The Many Uses of Melatonin

While melatonin is known for its impact on sleep and wakefulness, it can also impact other aspects of health and wellness.
Woman sleeping on the job

Chances are you have heard of melatonin, but how much do you know about it?

What Is Melatonin?

Melatonin is a hormone produced by your pineal gland — a gland in the middle of your brain that is about the size of a pea — as well as by the lining of the gut. This hormone helps regulate your body’s sleep and wake cycles, affecting your alertness throughout the day and night. In fact, more melatonin is generated by your body at night; levels increase in the evening — around sunset — and drop in the morning, helping stabilize your body’s circadian rhythms. The amount produced depends on your “body clock” and the quantity of light you get each day.

While melatonin is known for its impact on sleep and wakefulness, it can also impact other aspects of health and wellness. This hard-working hormone can affect gut health, influence insulin sensitivity and metabolic rate, body weight, and even how you age.

People commonly use melatonin to assist with sleep, as it appears to help people fall asleep more quickly — though it does not work for everyone. It may be more effective for those with varying sleep schedules. It also seems to help frequent travelers ease jet lag if taken near their normal bedtime.

Because it affects your circadian rhythms, melatonin may also influence conditions that are associated with sleep. For example, melatonin can help regulate gastrointestinal motility, or the movement of food through your digestive system. Much of the melatonin that your body generates is made in the gut; research indicates that its production is triggered by eating.

Melatonin may help prevent leaky gut syndrome and other conditions by helping maintain a healthy intestinal lining. Studies show that melatonin supplements can improve the symptoms of irritable bowel syndrome, or IBS, by reducing abdominal pain and improving overall quality of life. There is some evidence that it may also help prevent non-alcoholic fatty liver disease conditions.

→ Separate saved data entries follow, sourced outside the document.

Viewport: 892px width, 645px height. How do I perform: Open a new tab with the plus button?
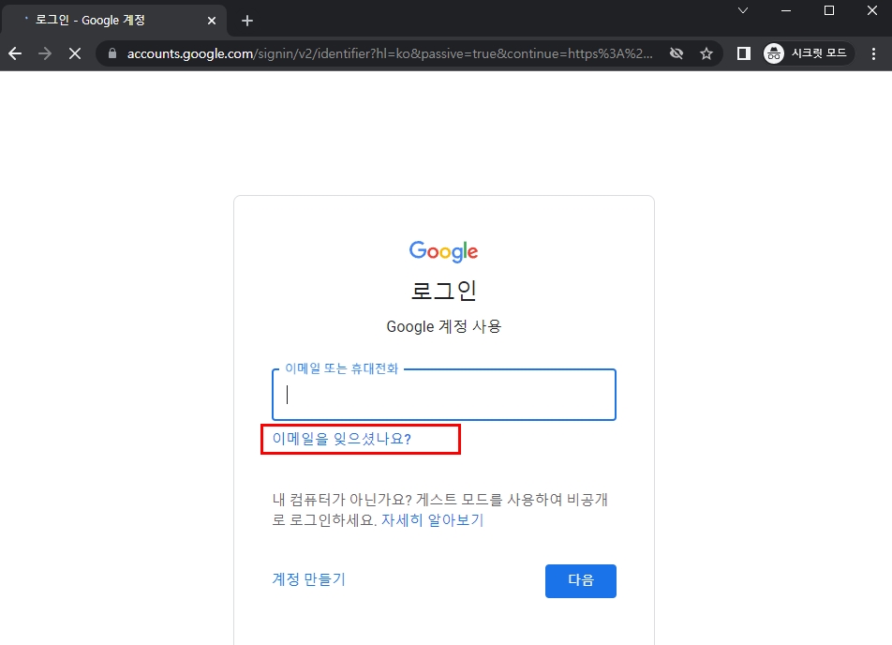pos(246,20)
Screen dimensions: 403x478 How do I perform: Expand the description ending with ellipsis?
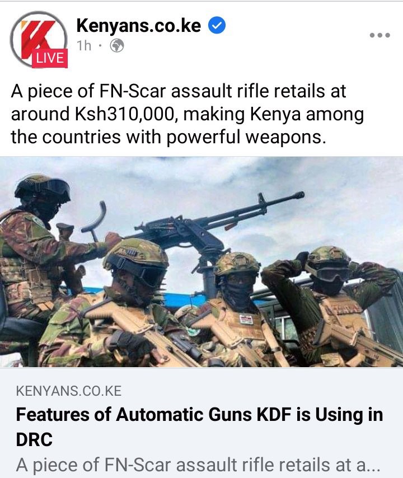pos(198,465)
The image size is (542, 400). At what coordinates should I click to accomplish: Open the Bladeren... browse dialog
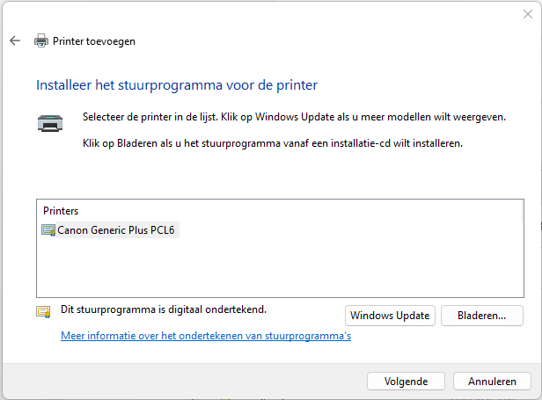[x=481, y=315]
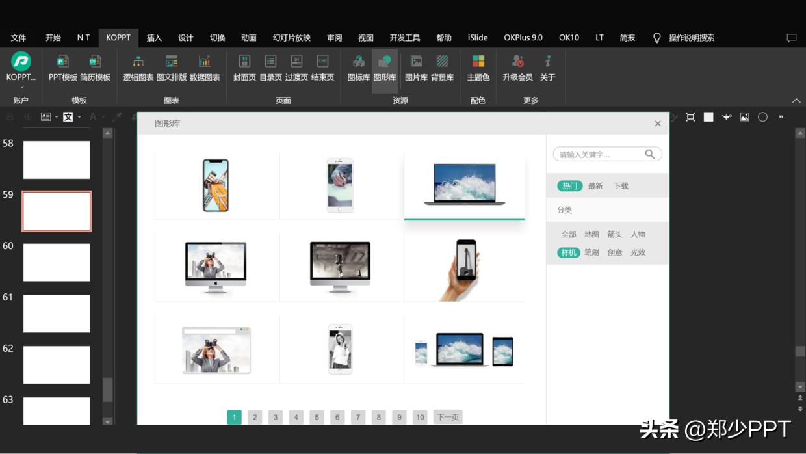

Melatonin can impact bodyweight as well, as it influences other hormones such as leptin, which plays a part in appetite and satiety. It could also improve insulin sensitivity and may help you lose weight. Another plus? Its antioxidant properties may combat inflammation and modulate the aging process. As researchers continue to explore the role of melatonin in the body, it’s likely they will discover more abilities and benefits of this critical hormone.